She heard the sudden change, the real urgency and concern.
“Just tired all of a sudden. The champagne. Look, how’s the work going out there? All you hoped it would be?”
“Nothing’s ever all you hope it’ll be, Nat.” There wasn’t much more to say, the conversation dwindled away. He was right, of course: nothing ever was quite the way you hoped it would be. Maybe that was the last great secret.
They had married when Tony Rader was thirty-three, a newspaperman, and she was twenty-seven, just beginning to make her way at the Danmeier Agency. Now he was forty-two, a novelist who made his living grinding out paperback originals, action-series stuff and the odd porno here and there. He’d been working on a novel—the quintessential big novel—since college days and it remained ever in revision, always unsold. Determined not to live off the earnings of his bright, fast-rising wife, he’d let his own view of what he called his “grotty little failures” grow higher and higher, a wall between them.
Natalie had pressed him endlessly, once they could afford it, to stop writing the pulp novels that he could turn out at the rate of one per month and instead devote all his time to what they called his A-material. But he insisted on paying his own way: if there was time left over, he’d attend to that big novel.
The result, of course, was that he did the junk work at the expense of the good stuff. Nothing ever turned out to be all you’d hoped.

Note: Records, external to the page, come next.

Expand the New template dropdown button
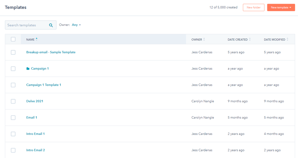298x158 pixels. (281, 7)
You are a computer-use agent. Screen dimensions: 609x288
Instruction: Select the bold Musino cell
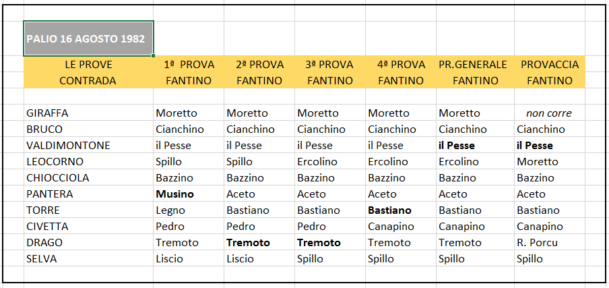click(x=189, y=194)
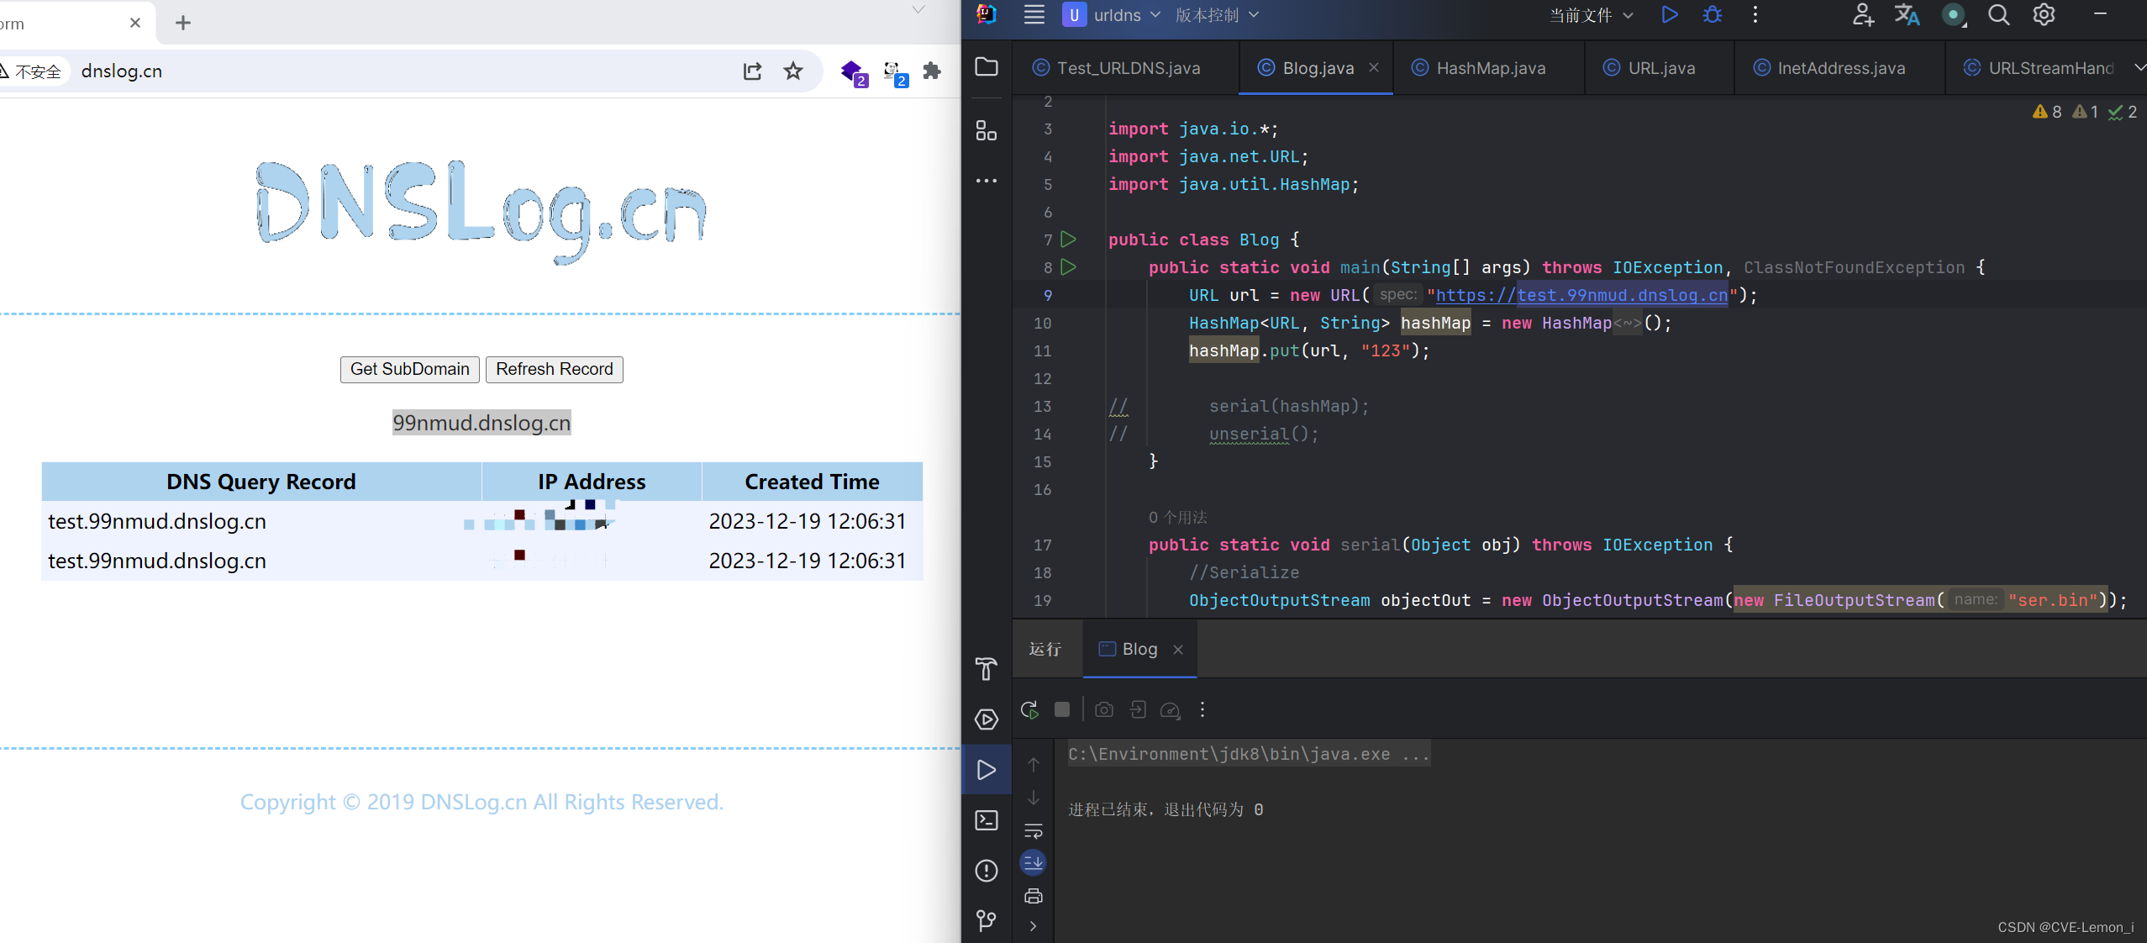Toggle Blog run tab checkbox visibility

(x=1107, y=649)
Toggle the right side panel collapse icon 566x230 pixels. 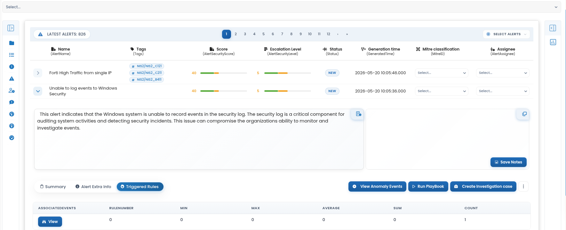point(553,28)
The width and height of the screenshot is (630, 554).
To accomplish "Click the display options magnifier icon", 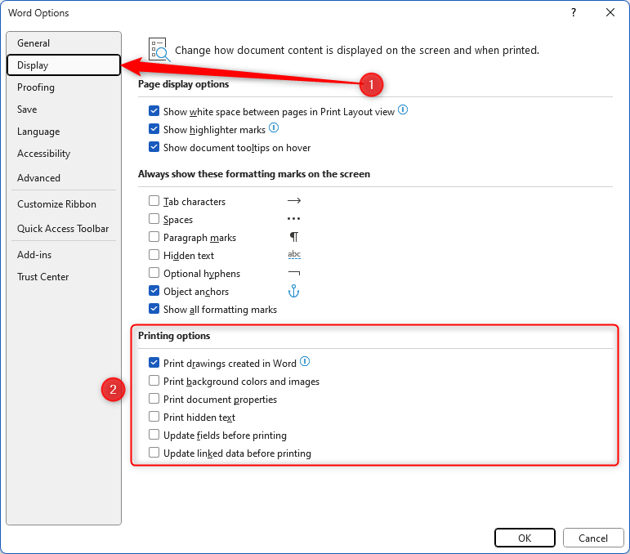I will [x=159, y=50].
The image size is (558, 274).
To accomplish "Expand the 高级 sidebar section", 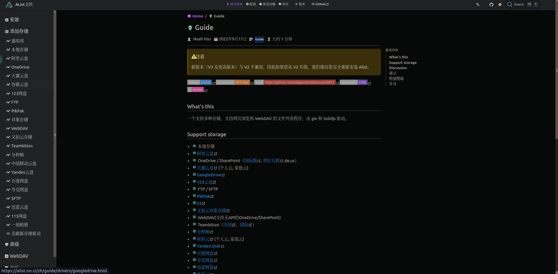I will [x=15, y=244].
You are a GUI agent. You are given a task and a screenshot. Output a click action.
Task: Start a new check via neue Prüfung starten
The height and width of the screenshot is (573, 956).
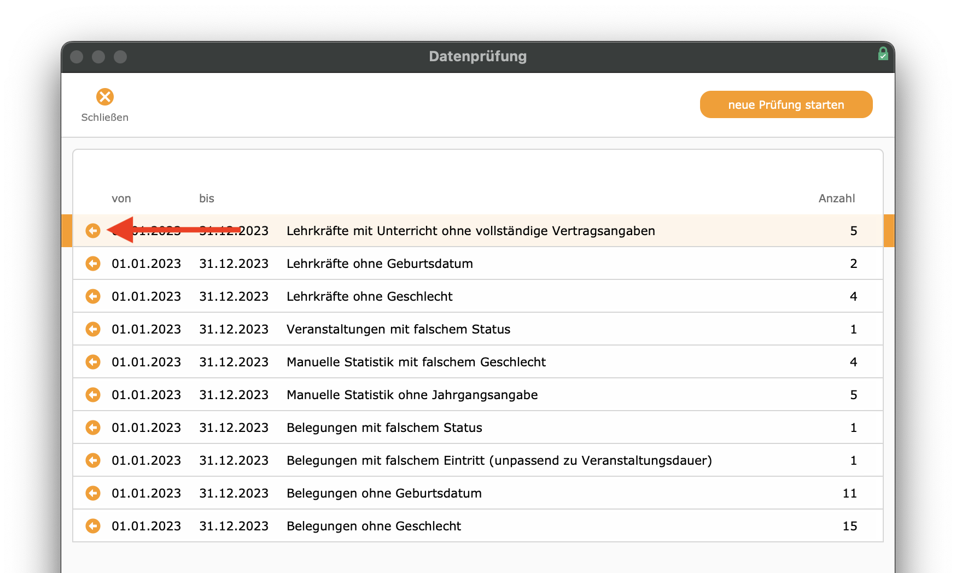coord(786,104)
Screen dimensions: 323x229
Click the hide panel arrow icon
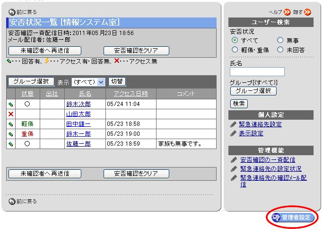308,12
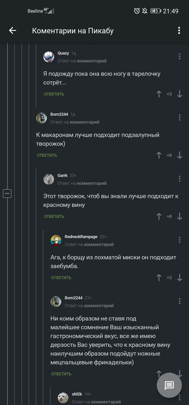Tap the alarm icon in status bar
The width and height of the screenshot is (189, 405).
pos(137,11)
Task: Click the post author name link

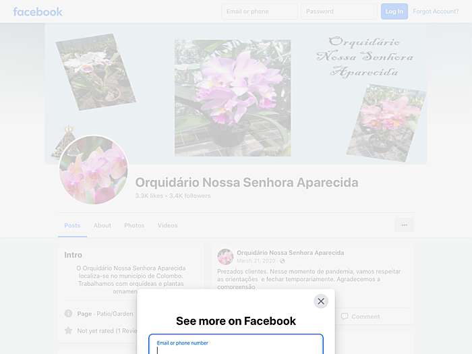Action: click(291, 253)
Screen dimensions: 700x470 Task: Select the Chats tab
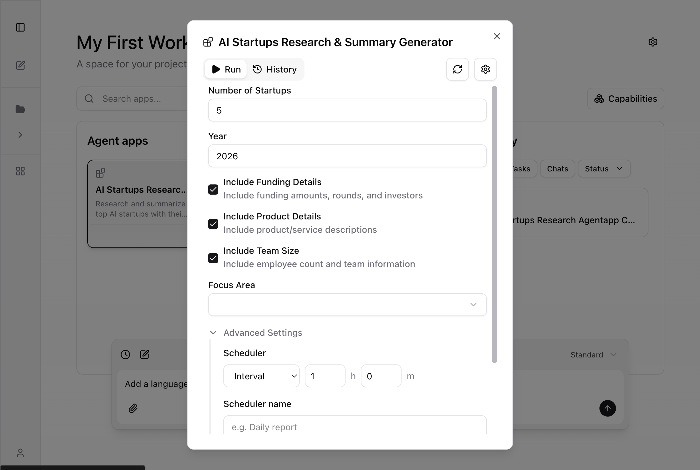point(557,169)
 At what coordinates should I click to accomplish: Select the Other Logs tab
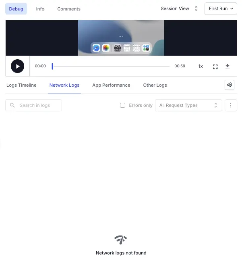[x=155, y=85]
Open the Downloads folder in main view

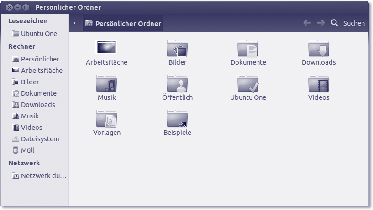[x=318, y=49]
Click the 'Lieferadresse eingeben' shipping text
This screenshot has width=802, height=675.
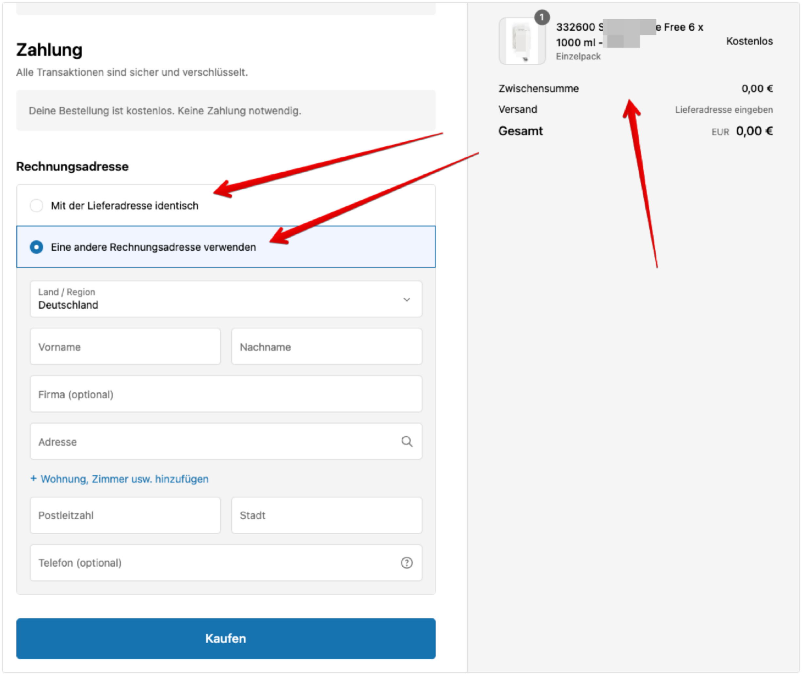724,110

The breaking point had come three years ago, when she went too far, tried to help. Without Tony’s knowledge she had taken the most recent revision—the first half of that big novel—along with his carefully worked-out outline of the remainder, and tried to connect it. Perhaps she knew the marriage was doomed on its present course, perhaps she knew there was nothing to lose. Maybe she thought she had a chance with the manuscript. She liked it, she found it a satisfying read, full of strong characterizations, just plain good writing. Maybe she’d been kidding herself. … She hadn’t been able to sell it. Tony had found out she’d tried.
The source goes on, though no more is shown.